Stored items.
+===+

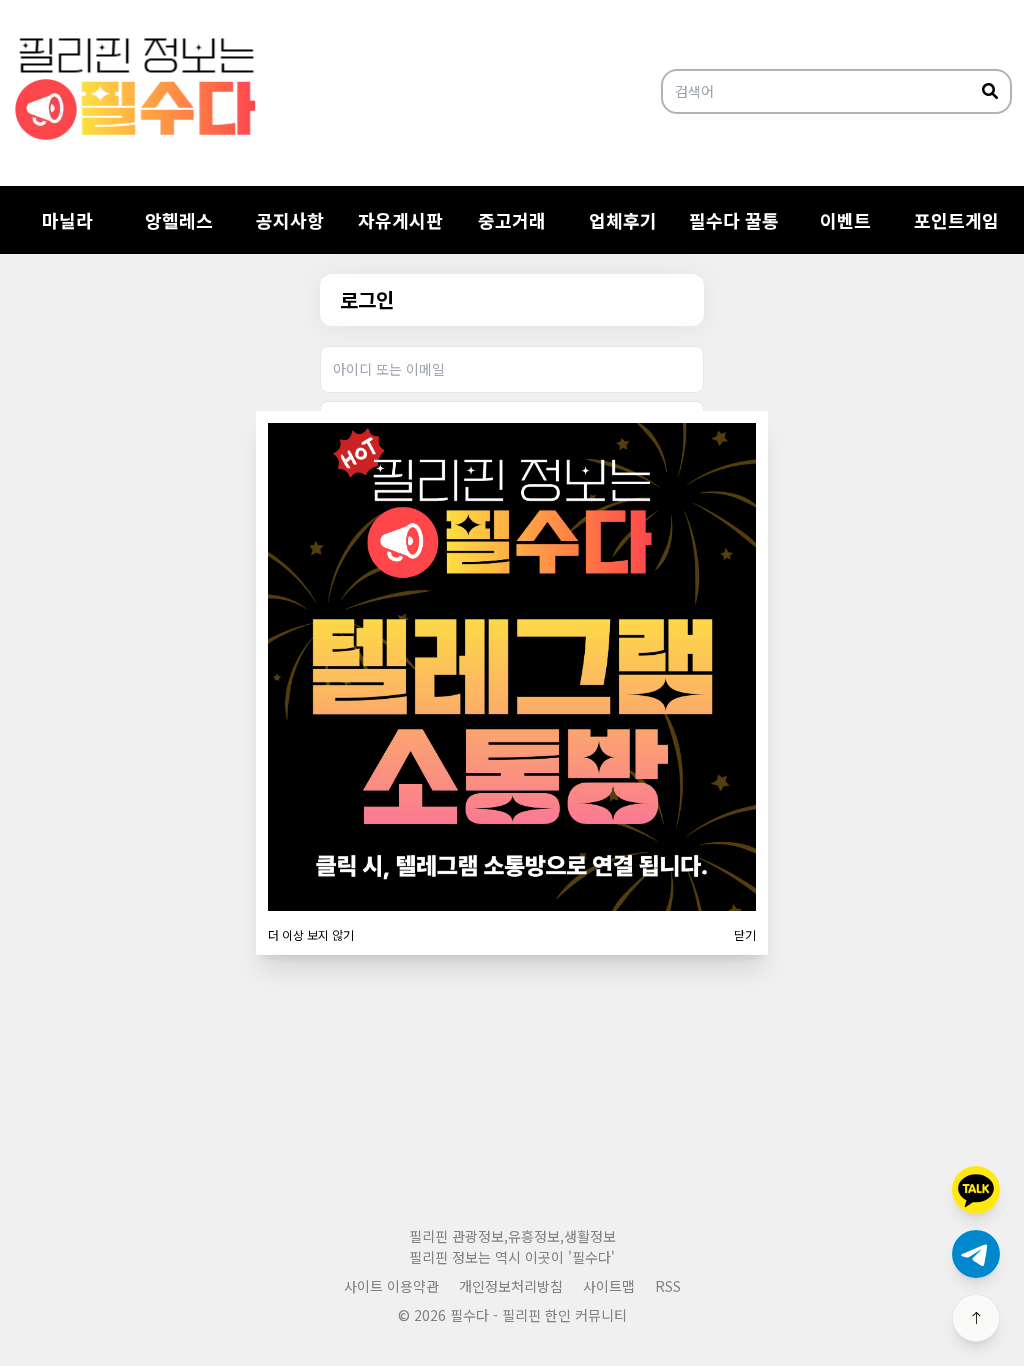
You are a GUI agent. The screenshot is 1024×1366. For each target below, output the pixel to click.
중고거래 (512, 220)
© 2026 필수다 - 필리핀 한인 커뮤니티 (512, 1315)
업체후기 (623, 220)
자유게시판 (400, 220)
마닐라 (67, 220)
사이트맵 (609, 1286)
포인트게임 (956, 220)
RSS (668, 1286)
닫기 (745, 935)
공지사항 (290, 220)
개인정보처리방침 (511, 1286)
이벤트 (845, 220)
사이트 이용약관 (391, 1286)
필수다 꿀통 (734, 220)
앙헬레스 (179, 220)
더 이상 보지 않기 (311, 935)
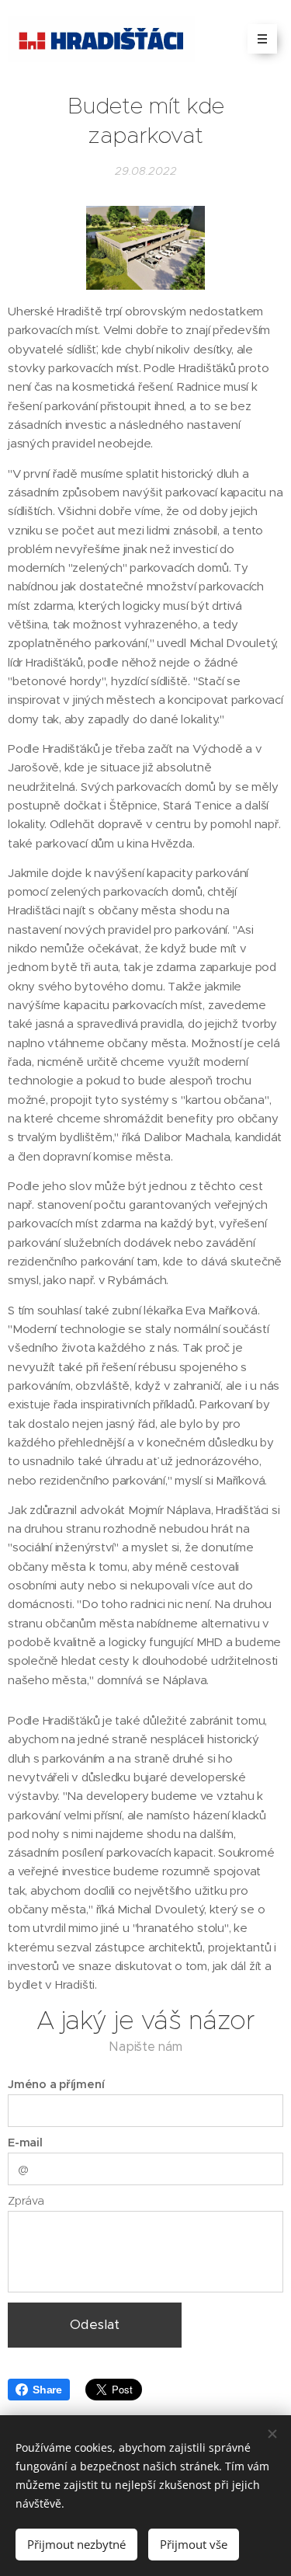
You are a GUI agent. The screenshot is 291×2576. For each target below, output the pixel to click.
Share (47, 2389)
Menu (262, 39)
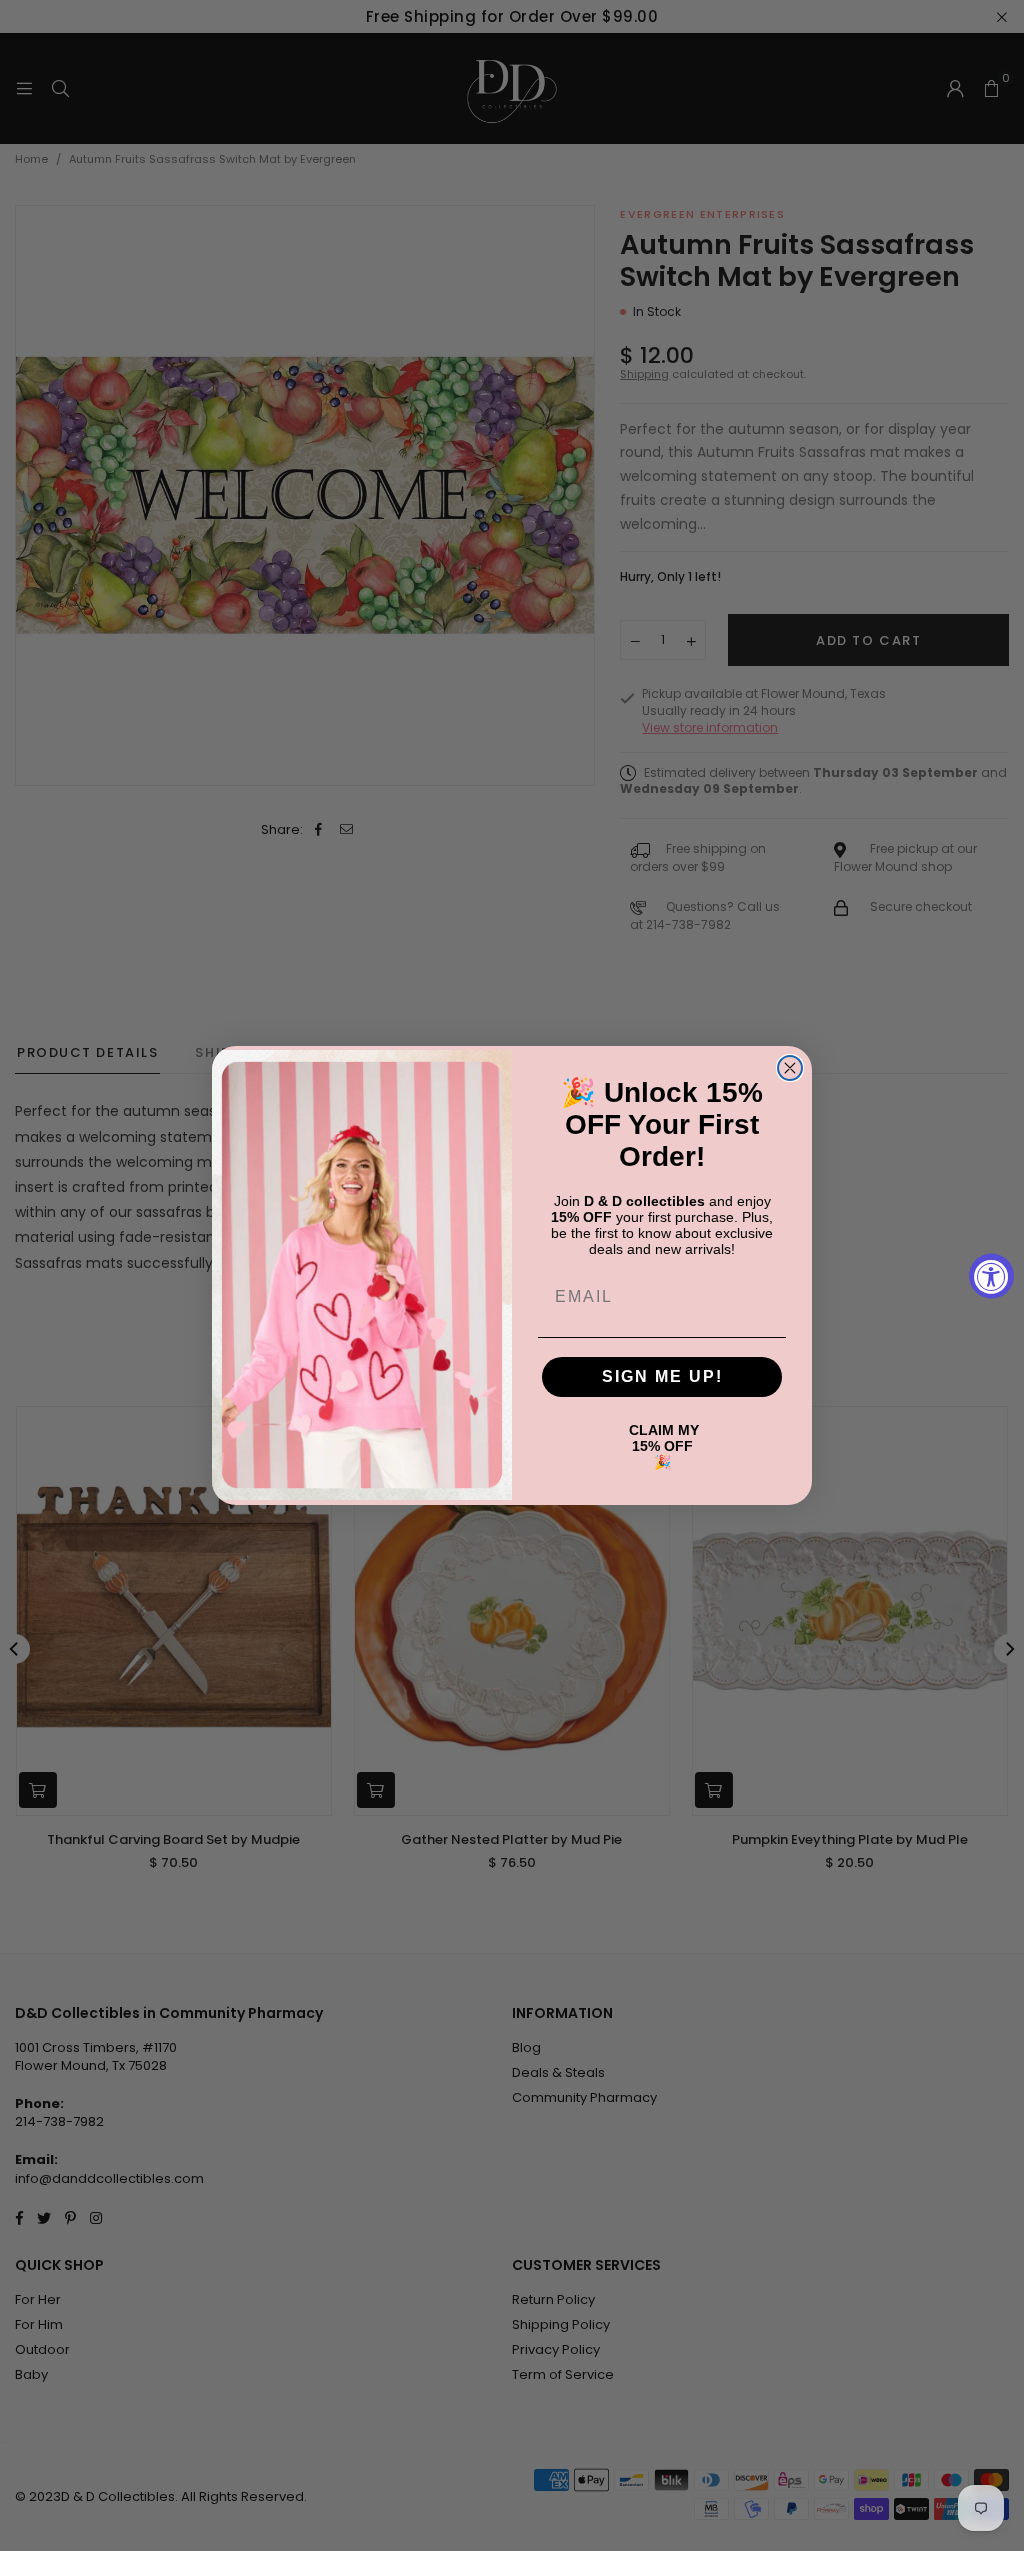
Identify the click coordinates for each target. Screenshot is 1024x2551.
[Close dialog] (790, 1068)
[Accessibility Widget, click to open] (991, 1275)
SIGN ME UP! (662, 1376)
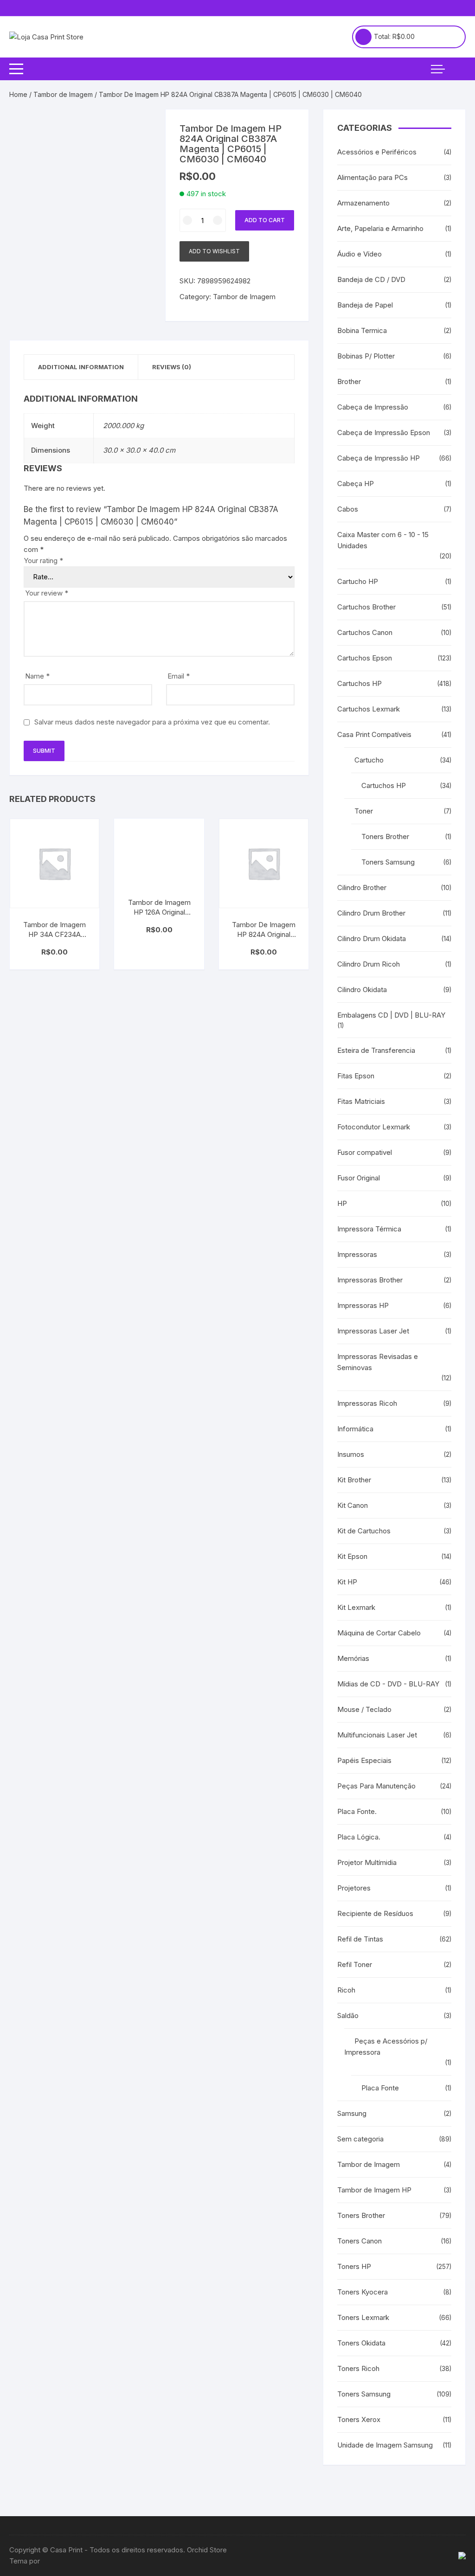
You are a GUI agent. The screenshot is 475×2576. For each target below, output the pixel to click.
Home (18, 94)
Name (37, 676)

+===+

Try it.
Check the records above and copy each line that has the string "below".

Completed task.
You are a GUI agent. The screenshot is 1024×1366. For each target below, output the pixel to click.
You are a GUI agent. The screenshot is 291×2576. For each target below, output the pixel to click.
You are a GUI agent. The screenshot is 475×2576. For each target below, output the pixel to click.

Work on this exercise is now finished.